In major markets around the world, you may be seeing more sights like this in a few years:
That’s an H&M clothing store—photographed from another H&M just across the street.
The Swedish fast-fashion chain, which vies with Zara as the largest fashion company in the world in sales volume, is opening store number 4,000 this year in New Delhi. That’s up from about 2,200 stores at the end of 2010. And the expansion is far from over.
“I think we will go to 7,000, 8,000 stores plus and beyond,” CEO Karl-Johan Persson told Bloomberg yesterday (April 6). “We’re not stressed to reach a certain size or to be number one but it’s still expansion ahead of us.”
That doubling in size will take somewhere from four to eight years. It also will take H&M’s already massive environmental impact to new levels, at a time when the company is trying hard to reduce its footprint and control the waste that fast-fashion generates.
“In the long run, the negative impact is really linked to resource use,” said Henrik Lampa, H&M’s environmental sustainability manager, in an interview last year. The company is turning more to organic fibers, working to clean up heavily polluting textile factories in China, and, in a couple weeks, kicking off a campaign to collect 1,000 tons of used or otherwise unwanted garments in order to recycle them, instead of seeing them wind up in landfills.

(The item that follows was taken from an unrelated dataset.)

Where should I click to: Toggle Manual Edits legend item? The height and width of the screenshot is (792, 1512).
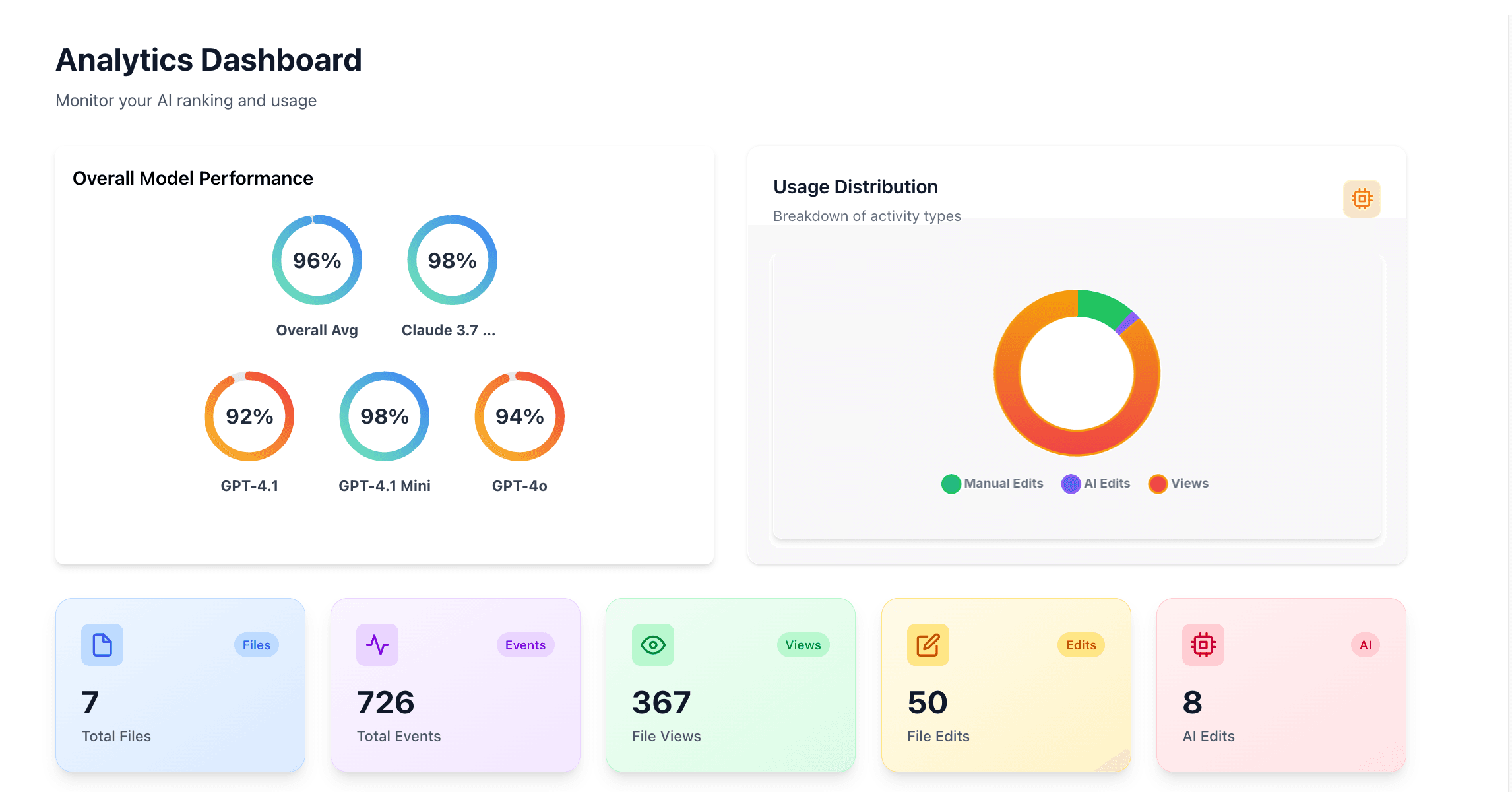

But it’s also a business based on growth, which naturally means more resource use. A Morgan Stanley research note from March even suggests that new store openings are what’s propping up the company’s profit growth, now that sales at H&M’s brick-and-mortar locations are declining on a per-square-meter basis.
If that is the case, Persson isn’t fazed. “Our strong expansion continues, we are gaining market share and we are confident that we can grow at a fast pace both through stores and online, in existing as well as in new markets, for many years to come,” he said today in a press release announcing H&M’s quarterly earnings.
The company says it will add 425 stores this fiscal year, mostly in existing markets, but also expanding into new territory, such as New Zealand, Cyprus, and Puerto Rico.